Lake Manyara

Lake Manyara National Park is a protected area in Tanzania's Arusha and Manyara Regions, situated between Lake Manyara and the Great Rift Valley. It is administered by the Tanzania National Parks Authority, and covers an area of 325 km (125 sq mi) including about 230 km2 (89 sq mi) lake surface. More than 350 bird species have been observed on the lake.


Since the 1920s, Lake Manyara area was used for sports hunting. In 1957, a game reserve was established. In 1960, it was given National Park status and in 1974 about 550 ha (1,400 acres) were added to the southern end. The majority of the land area of the park is a narrow strip running between the Gregory Rift wall to the west and Lake Manyara, an alkaline lake, to the east. The national park only includes the northwest quadrant of the lake, about 200 km(77 sq mi). It is part of the much larger Lake Manyara Biosphere Reserve, established in 1981 by UNESCO as part of its Man and the Biosphere Programmer.

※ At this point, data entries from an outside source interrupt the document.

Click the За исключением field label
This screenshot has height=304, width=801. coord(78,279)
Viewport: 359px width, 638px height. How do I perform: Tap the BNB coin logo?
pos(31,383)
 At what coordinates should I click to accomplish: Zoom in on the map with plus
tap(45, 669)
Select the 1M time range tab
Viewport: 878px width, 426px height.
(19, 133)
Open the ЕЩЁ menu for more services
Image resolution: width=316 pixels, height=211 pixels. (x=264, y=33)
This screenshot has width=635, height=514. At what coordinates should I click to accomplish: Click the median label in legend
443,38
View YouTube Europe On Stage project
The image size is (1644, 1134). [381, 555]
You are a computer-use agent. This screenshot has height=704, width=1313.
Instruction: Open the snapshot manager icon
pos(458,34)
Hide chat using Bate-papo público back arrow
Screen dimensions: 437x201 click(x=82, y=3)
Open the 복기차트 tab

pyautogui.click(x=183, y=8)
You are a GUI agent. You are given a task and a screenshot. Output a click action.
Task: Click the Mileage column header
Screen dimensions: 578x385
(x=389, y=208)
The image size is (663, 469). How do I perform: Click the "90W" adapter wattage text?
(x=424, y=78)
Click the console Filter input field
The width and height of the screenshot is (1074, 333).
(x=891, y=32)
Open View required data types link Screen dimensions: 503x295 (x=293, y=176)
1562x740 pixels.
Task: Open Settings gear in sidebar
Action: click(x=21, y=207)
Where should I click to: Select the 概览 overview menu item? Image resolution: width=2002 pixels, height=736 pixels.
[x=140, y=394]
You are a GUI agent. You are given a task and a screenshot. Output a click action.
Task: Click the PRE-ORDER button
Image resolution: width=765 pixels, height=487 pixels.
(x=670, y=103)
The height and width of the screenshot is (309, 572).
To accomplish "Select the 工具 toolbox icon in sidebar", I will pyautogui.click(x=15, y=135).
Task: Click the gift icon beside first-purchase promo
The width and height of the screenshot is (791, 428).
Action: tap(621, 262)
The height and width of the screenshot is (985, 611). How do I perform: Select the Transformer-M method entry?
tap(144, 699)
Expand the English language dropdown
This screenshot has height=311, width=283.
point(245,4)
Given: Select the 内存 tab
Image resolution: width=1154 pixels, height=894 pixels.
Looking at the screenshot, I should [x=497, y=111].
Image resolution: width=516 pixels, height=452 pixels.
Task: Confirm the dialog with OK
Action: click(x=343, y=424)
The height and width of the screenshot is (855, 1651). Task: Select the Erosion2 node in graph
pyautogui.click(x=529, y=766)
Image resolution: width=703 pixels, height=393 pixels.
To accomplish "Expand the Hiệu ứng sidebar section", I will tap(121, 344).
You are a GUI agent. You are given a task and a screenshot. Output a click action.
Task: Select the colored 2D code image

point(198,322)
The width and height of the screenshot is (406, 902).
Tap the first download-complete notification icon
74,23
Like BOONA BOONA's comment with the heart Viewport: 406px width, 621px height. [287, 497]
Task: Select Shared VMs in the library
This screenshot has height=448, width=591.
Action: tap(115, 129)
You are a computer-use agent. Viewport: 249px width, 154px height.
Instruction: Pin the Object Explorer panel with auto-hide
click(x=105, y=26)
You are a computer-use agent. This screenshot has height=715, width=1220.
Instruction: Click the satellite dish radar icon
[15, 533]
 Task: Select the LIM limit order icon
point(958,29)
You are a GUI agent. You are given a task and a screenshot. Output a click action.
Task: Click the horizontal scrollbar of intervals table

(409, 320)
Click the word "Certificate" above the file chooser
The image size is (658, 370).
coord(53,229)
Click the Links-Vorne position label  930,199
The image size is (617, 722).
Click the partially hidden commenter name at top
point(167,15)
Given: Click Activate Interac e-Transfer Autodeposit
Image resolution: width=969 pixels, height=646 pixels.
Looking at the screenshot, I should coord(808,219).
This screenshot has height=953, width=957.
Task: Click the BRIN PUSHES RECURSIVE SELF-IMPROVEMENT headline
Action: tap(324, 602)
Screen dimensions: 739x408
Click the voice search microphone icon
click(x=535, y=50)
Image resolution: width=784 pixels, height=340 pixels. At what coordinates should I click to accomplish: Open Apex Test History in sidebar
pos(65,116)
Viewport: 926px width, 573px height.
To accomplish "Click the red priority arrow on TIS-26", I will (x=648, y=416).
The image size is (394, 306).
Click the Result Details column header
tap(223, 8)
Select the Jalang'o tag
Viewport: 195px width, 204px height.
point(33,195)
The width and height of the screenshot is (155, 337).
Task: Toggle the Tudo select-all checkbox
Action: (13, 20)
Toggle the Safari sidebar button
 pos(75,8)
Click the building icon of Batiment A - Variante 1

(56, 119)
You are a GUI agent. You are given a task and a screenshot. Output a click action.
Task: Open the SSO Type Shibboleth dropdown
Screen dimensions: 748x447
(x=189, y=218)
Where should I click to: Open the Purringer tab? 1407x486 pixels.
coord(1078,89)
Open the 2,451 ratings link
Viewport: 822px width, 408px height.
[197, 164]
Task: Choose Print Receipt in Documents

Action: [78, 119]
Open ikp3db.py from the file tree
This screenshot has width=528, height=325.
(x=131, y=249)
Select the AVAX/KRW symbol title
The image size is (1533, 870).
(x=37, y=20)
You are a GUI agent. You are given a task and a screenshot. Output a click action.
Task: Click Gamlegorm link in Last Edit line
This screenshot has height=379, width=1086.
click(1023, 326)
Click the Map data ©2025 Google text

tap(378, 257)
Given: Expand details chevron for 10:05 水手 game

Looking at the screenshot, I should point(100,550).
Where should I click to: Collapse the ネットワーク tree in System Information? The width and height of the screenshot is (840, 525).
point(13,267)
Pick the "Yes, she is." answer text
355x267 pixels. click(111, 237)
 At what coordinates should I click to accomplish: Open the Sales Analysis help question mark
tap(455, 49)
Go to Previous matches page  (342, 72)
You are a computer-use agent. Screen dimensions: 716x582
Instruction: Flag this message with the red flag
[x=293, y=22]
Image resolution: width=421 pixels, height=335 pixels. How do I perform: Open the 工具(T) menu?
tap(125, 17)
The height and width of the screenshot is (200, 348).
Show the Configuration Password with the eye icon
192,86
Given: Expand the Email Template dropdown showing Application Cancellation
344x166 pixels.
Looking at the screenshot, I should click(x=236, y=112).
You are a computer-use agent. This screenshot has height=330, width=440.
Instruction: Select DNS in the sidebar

Lake Manyara National Park is located 126 km (78 mi) south west of Arusha and can be reached by car in an hour and a half. The park can also be reached from Babati the capital of Manyara Region. Lake Manyara Airport is nearby. To the south, situated on the escarpment above the park, is the 35,399 ha Marang Forest Reserve. To the east is the Kwa Kuchinja Wildlife Migration corridor, which allows wildlife to migrate between the near-by Tarangire National Park to the southeast, Lake Manyara to the west, and the Engaruka Basin to the north. Within the Kwa Kuchinja corridor are several villages. Further from the lake and outside of village land is the 45,000-acre Manyara Ranch, a former livestock ranch, managed by the Tanzania Land Conservation Trust since 2001 and an important part of the corridor allowing wildlife movement between Tarangire and Lake Manyara national parks.
Lake Manyara National Park is part of the Lake Manyara Biosphere Reserve. Lake Manyara, including the areas within and outside the national park, along with the Marang Forest Reserve on the adjacent uplands is included in the Lake Manyara Important Bird Area.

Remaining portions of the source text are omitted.